= DOCUMENT =
----

Comment juger de la qualité d’un livre de management? de sa valeur?

Un premier critère: “la qualité du contenu”

Avant de se lancer dans la rédaction de son ouvrage, un auteur commence par rassembler et organiser ses connaissances. Son objectif est de transmettre un savoir et de faire découvrir de nouvelles perspectives à ses lecteurs. L’auteur doit lui-même être compétent, et expert des sujets sur lesquels il écrit.

Un livre qui peut servir de référence pour la qualité de son contenu est Thinking Fast and Slow de Daniel Kahneman. Dr Kahneman résume dans ce livre, l’ensemble de ses 40 années de recherche scientifique. Il y décrit par exemple nos différents modes de pensées, les limites de l’homo economicus, ainsi que nos biais qui nous empêchent de voir le monde et d’y réagir tel qu’il est vraiment. En tant qu’éminent psychologue, prix Nobel d’Économie, Dr Kahneman propose un livre avec un contenu très riche et une vraie profondeur d’analyse, validée par ses pairs.

Thinking Fast and Slow — Daniel Kahneman

Mais la qualité du contenu n’est pas un critère suffisant pour affirmer qu’un livre est bon, il manque une dimension importante, le lecteur.

Un deuxième critère: “notre compréhension du livre”

Au-delà de la qualité et de la pertinence du contenu, un bon livre dépend aussi de la réception que nous en faisons. L’auteur doit s’attacher à rendre son livre lisible et compréhensible. Retranscrire directement des connaissances complexes sans effort de synthèse rendra l’ouvrage indigeste.

Bien sûr, l’auteur ne peut pas satisfaire tous ses lecteurs, entre le néophyte et l’expert, les attentes sont différentes. Cibler un public donné, choisir un niveau de complexité adapté et marketer son livre en conséquence sont des étapes indispensables pour s’assurer que les lecteurs ont bien identifié le niveau d’expertise nécessaire avant d’acquérir un livre.

Un bon exemple d’erreur d’appréciation est The age of EM(ulation): work, love and life when robots rule the earth de Robin Hanson, que j’ai lu il y a quelques mois.

The Age of EM — Robin Hanson

L’auteur y présente à quoi ressemblerait une société uniquement composée d’Intelligences Artificielles. La grande singularité est arrivée, les machines et les émulations sont reines, et l’homme est devenu littéralement hors sujet. Le livre explique alors dans le détail les relations sociales entre IA, leurs activités économiques, leurs distractions, ainsi que leurs activités reproductrices… Malgré un contenu très riche et intéressant, le livre m’était très pénible à lire. Le niveau de complexité proposé par l’auteur dépassait mes compétences et capacités d’abstraction.

----

= EXTRAIT DE DONNÉES =
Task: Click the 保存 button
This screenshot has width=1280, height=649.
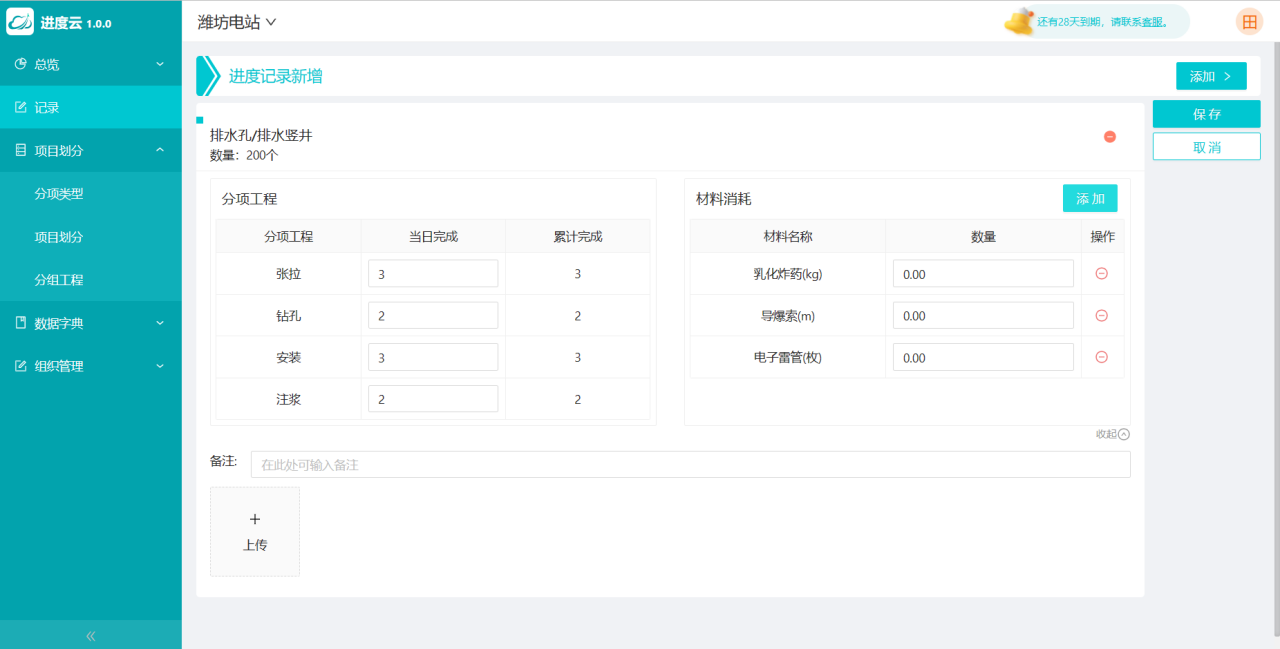Action: pos(1206,114)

----

= À FAIRE =
(1) Pouvez-vous recopier, dans l'article sur les livres de management, le passage compris entre « Thinking Fast and Slow — » et « importante, le lecteur. », bornes incluses ?
(2) Pouvez-vous condenser sous forme de liste le paragraphe de l'article sur les livres de management qui commence par « Un livre qui peut servir de référence », sans perdre ses faits principaux ?

= RÉSULTATS =
(1)
Thinking Fast and Slow — Daniel Kahneman

Mais la qualité du contenu n’est pas un critère suffisant pour affirmer qu’un livre est bon, il manque une dimension importante, le lecteur.

(2)
- Thinking Fast and Slow, de Daniel Kahneman, peut servir de référence pour la qualité de son contenu.
- Le livre résume ses 40 années de recherche scientifique.
- Il y décrit par exemple nos différents modes de pensée et les limites de l'homo economicus. Il y aborde aussi les biais qui nous empêchent de voir le monde et d'y réagir tel qu'il est vraiment.
- Éminent psychologue et prix Nobel d'Économie, Dr Kahneman propose un contenu très riche et une vraie profondeur d'analyse, validée par ses pairs.